It is today's New York Times column by Nichoals Kristof about a young girl from Yemen, and the next paragraph is key, both for Kristof and for me:
Nujood is a Yemeni girl, and it’s no coincidence that Yemen abounds both in child brides and in terrorists (and now, thanks to Nujood, children who have been divorced). Societies that repress women tend to be prone to violence.
I want to explore two issues. The first is the connection between repression of women and violence, on which Kristof focuses. The second is when if at all it is appropriate to intervene in the customs of another society. And I will start with the second.
There seems to be a conflict in attitudes towards other societies. On the one hand, if their is a belief in the superiority of one's own culture, one may feel a responsibility to impose it on others that are different. This may be justified in many ways, up to and including what one encounters in the justification of religious imposition - that by so doing you are saving their souls. Historically we have seen many instances of this, and perhaps remember from our studies of the Age of Exploration how important a role Christian missionary work played - it is perhaps appropriate to remember this on the birthday of one of the most important figures of that age, Prince Henry the Navigator, born this date in 1394.
We should remember that such an impulse has also been a part of American history, with examples such as requiring Native Americans to abandon their ways and especially their religion, beating them for speaking Native tongues. On a larger scale we might remember William McKinley saying we were going to civilize and Christianize the Philippines, even as Christianity had had a presence there as long as the period of European settlement in North America. As a civilization we are especially arrogant, something seen in the persistence of American Exceptionalism, although to be fair we pale in comparison to some other cultures and regimes: our history of slavery and repression and slaughter of those on the Continent before our European ancestors may seem to pale in comparison of the atrocities of the Third Reich towards those it viewed as Untermenschen or worse, and today we can see the ongoing repression of minority cultures under the control of the Han Chinese People's Republic.

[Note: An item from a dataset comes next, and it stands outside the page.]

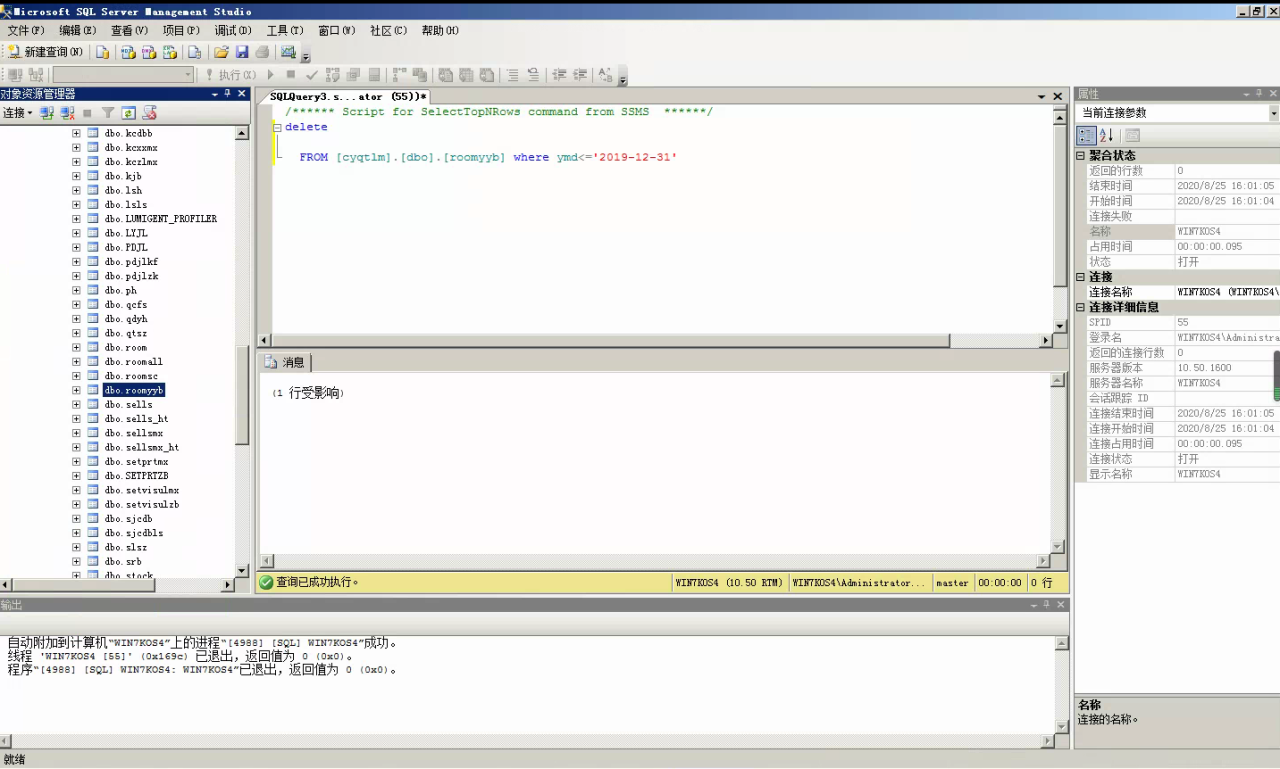The height and width of the screenshot is (769, 1280).
Task: Expand the dbo.roomyyb table node
Action: click(76, 390)
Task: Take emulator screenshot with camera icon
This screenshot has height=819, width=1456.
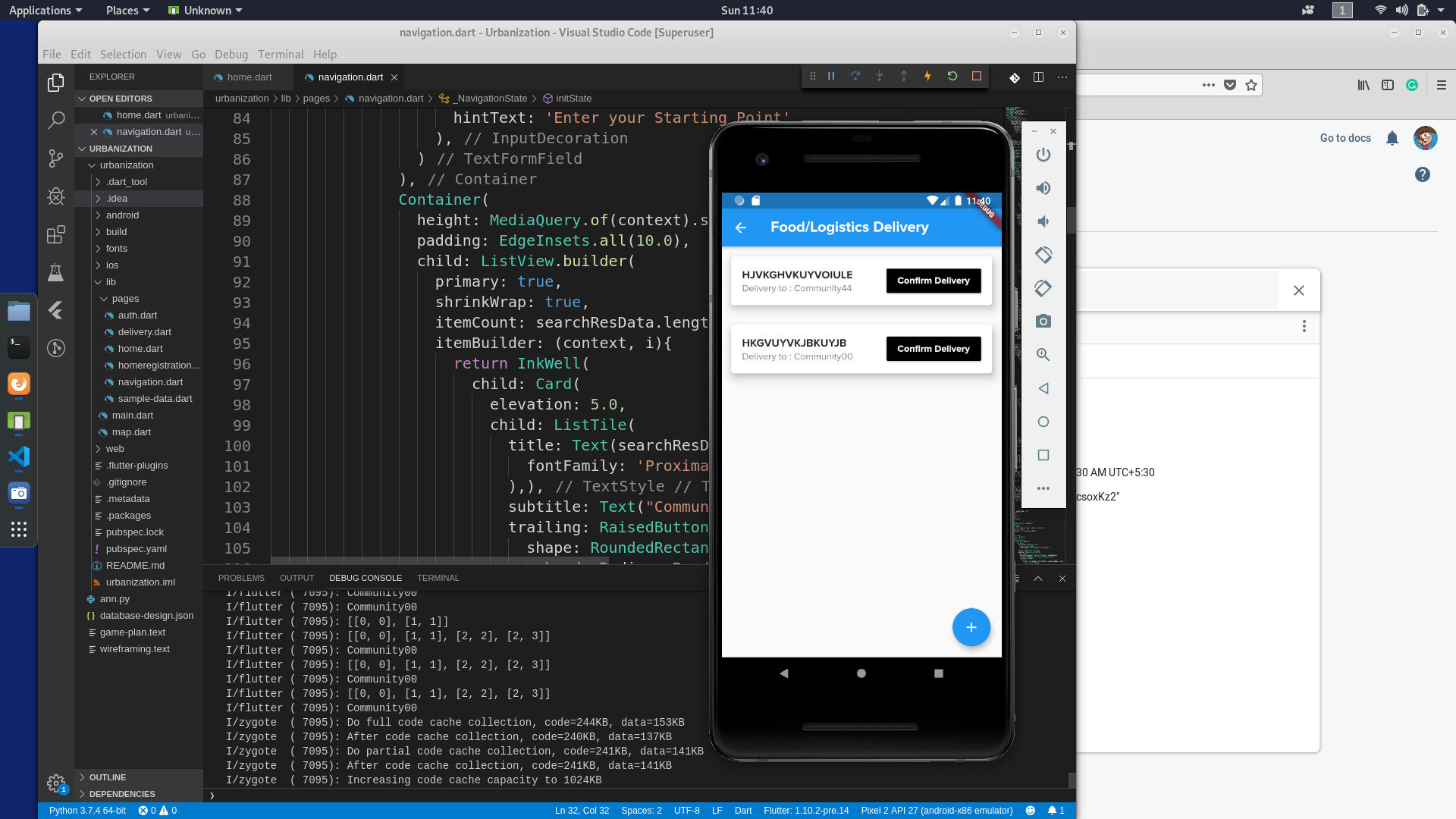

There is a flip side. We may sometimes feel that we are so superior that we should not concern ourselves we the goings on within "less" or "un-" civilized nations, even when the treatment of some in those nations/societies shocks our consciences. Those of a certain age can remember another approach, a direct order not to intervene, as exemplified by the Prime Directive so much a part of many episodes of Star Trek, that there be no interference in the social development of planets encountered on the voyages of the Enterprise.
I am of the opinion that there are times when direct intervention is not only allowable, but also necessary because of the implications of the actions within another society. I believe one measure of when conditions arise to the level of such actions is either when what occurs is shocking to the point of crimes against humanity or when the consequences of such action have a serious impact on the safety and stability of our own society/nation and/or those with whom we maintain close and friendly relations.
Let me return to Kristof. You can read the column - which I strongly encourage you to do - so there is no need for me to repeat the story of the young lady. Focusing on her is, for both Kristof and myself, a way at addressing a larger issue. Consider these factors, offered by Kristof as reasons countries marginalizing women are often unstable:
- They often have exceedingly high birth rates. After all, the younger women marry the longer their childbearing years. This tends to create a larger population of males 15-24.
- That increase of the younger male population historically is associated with social conflict. In our own country we know a bulge in that demographic group correlates heavily with increases in crime of many kinds.
- Such countries often practice polygamy. That reduces the women available to some men, and the early marriage often means an earlier death rate - perhaps in child birth - further distorting the ratio of women to men. As Kristof notes,
That means fewer marriageable women — and more frustrated bachelors to be recruited by extremists.
Kristof makes a comparison between Pakistan and Bangladesh, informing us that after the independence of the latter, Bangladesh began a deliberate policy of educating females not seen in Pakistan.
The educated women staffed an emerging garment industry and civil society, and those educated women are one reason Bangladesh is today far more stable than Pakistan.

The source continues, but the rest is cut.